* _GOAL OF THE EXERCISE_:
Copy the entries from the line with "技术特性 (163, 245)" to the line with "APP (291, 245)", switching "W1.5" to "W2.0" and keeping everything else the same.

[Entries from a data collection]
/---

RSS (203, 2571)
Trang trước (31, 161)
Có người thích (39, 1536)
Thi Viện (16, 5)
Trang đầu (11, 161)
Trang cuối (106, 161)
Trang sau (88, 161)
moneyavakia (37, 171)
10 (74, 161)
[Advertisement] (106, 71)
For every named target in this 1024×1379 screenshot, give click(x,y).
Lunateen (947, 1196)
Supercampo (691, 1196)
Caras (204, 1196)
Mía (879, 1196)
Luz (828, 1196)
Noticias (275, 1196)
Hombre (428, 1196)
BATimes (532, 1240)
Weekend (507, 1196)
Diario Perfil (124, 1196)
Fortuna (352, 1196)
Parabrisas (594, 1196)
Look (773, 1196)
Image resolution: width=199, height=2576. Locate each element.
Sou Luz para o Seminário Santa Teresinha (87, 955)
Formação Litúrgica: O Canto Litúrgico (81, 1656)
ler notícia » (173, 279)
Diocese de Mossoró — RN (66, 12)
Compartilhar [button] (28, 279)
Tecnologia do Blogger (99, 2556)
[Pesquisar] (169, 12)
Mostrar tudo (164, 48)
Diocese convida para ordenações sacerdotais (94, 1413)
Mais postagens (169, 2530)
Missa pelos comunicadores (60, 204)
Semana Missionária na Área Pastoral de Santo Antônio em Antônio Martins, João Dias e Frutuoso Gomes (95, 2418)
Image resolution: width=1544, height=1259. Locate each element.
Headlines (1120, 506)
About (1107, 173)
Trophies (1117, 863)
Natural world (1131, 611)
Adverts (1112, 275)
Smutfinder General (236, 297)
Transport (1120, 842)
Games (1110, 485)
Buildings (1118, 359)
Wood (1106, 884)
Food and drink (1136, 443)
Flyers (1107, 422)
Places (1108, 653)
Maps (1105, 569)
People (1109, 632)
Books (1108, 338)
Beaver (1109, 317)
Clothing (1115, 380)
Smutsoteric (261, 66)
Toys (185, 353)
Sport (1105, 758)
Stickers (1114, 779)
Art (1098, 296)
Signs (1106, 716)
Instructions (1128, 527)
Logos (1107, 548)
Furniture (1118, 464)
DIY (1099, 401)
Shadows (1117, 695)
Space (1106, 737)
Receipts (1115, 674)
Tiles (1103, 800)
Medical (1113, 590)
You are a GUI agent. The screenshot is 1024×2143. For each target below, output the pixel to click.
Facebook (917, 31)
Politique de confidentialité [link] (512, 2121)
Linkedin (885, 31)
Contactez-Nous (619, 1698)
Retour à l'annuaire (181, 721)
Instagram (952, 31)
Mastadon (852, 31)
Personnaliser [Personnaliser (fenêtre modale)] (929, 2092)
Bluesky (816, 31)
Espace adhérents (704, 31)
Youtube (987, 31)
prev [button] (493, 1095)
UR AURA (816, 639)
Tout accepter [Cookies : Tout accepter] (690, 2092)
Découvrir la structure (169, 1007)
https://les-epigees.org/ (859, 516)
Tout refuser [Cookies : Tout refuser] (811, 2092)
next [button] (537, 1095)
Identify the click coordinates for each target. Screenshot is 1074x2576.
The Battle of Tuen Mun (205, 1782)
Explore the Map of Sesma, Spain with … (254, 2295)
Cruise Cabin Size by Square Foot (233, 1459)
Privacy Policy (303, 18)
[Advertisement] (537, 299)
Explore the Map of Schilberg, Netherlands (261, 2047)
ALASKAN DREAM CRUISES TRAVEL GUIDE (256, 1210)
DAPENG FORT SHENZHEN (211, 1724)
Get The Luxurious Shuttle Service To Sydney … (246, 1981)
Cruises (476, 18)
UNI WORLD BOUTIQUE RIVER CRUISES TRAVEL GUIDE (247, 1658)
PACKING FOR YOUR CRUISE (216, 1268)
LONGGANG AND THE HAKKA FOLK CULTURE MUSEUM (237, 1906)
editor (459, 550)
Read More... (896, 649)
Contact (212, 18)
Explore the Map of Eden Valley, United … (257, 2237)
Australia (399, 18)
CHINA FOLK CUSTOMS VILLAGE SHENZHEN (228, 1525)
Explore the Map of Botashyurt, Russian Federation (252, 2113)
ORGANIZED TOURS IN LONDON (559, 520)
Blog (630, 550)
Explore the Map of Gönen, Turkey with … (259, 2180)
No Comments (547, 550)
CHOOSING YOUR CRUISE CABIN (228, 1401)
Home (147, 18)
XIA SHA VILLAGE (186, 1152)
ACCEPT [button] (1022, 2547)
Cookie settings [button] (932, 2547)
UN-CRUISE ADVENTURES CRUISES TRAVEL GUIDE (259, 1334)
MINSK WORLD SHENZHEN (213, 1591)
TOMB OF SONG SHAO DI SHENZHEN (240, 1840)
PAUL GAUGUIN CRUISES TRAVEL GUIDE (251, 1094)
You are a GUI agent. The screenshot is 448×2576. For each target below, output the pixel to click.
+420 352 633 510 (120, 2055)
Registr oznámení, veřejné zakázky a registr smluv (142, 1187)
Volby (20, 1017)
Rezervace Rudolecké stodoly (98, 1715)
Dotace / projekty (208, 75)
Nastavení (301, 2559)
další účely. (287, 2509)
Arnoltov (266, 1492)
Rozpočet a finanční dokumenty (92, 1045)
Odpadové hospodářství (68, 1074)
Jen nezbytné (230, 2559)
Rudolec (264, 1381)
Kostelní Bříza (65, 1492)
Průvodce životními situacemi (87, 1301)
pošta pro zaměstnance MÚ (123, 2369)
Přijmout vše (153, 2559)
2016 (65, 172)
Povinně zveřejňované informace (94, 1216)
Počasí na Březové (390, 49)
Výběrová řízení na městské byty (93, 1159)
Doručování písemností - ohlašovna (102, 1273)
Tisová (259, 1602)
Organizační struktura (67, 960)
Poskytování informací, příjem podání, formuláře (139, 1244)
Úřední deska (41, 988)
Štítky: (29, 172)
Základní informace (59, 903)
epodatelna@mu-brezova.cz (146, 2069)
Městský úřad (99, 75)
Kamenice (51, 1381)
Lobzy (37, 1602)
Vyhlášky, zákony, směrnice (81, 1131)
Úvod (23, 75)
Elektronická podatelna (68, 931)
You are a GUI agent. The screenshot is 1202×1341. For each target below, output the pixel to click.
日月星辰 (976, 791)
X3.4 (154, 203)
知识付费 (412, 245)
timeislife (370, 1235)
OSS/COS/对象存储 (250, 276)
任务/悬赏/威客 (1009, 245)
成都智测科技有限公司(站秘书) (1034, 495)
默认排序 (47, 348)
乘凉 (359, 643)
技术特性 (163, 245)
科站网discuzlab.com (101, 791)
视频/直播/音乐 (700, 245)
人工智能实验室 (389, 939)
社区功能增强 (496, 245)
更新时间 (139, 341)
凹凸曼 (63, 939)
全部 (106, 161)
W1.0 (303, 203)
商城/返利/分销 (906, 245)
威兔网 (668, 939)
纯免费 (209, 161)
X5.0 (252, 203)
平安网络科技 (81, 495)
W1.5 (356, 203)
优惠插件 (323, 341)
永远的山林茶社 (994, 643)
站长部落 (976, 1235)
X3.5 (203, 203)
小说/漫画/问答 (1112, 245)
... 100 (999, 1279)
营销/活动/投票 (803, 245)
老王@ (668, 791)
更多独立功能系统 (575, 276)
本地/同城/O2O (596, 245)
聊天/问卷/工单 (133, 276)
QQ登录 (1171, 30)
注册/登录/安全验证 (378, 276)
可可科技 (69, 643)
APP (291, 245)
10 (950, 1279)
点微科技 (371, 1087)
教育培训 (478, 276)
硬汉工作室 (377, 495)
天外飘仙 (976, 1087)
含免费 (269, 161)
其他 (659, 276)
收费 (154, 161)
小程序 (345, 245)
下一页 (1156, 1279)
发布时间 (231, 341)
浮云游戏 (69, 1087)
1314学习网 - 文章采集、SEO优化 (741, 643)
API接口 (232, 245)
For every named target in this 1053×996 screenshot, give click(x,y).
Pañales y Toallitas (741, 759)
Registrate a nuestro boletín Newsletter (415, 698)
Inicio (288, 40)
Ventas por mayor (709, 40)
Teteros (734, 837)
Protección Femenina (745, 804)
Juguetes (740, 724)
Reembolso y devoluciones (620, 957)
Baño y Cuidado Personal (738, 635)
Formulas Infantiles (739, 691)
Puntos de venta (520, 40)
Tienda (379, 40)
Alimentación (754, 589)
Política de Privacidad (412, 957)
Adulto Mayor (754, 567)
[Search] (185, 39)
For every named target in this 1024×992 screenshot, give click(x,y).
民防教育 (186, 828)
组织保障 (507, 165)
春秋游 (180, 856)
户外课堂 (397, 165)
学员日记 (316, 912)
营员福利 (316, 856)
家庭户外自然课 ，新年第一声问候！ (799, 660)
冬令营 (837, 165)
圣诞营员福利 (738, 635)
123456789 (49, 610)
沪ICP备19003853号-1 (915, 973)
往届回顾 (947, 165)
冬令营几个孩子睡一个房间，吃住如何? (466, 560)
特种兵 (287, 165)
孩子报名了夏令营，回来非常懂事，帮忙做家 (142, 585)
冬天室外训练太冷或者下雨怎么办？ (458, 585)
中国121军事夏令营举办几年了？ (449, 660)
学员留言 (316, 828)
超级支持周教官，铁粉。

\---

* _FINISHED TASK_:
技术特性 (163, 245)
科站网discuzlab.com (101, 791)
视频/直播/音乐 (700, 245)
人工智能实验室 (389, 939)
社区功能增强 (496, 245)
更新时间 (139, 341)
凹凸曼 (63, 939)
全部 (106, 161)
W1.0 (303, 203)
商城/返利/分销 (906, 245)
威兔网 (668, 939)
纯免费 (209, 161)
X5.0 (252, 203)
平安网络科技 (81, 495)
W2.0 (356, 203)
优惠插件 (323, 341)
永远的山林茶社 (994, 643)
站长部落 (976, 1235)
X3.5 (203, 203)
小说/漫画/问答 (1112, 245)
... 100 (999, 1279)
营销/活动/投票 (803, 245)
老王@ (668, 791)
更多独立功能系统 (575, 276)
本地/同城/O2O (596, 245)
聊天/问卷/工单 (133, 276)
QQ登录 (1171, 30)
注册/登录/安全验证 (378, 276)
可可科技 (69, 643)
APP (291, 245)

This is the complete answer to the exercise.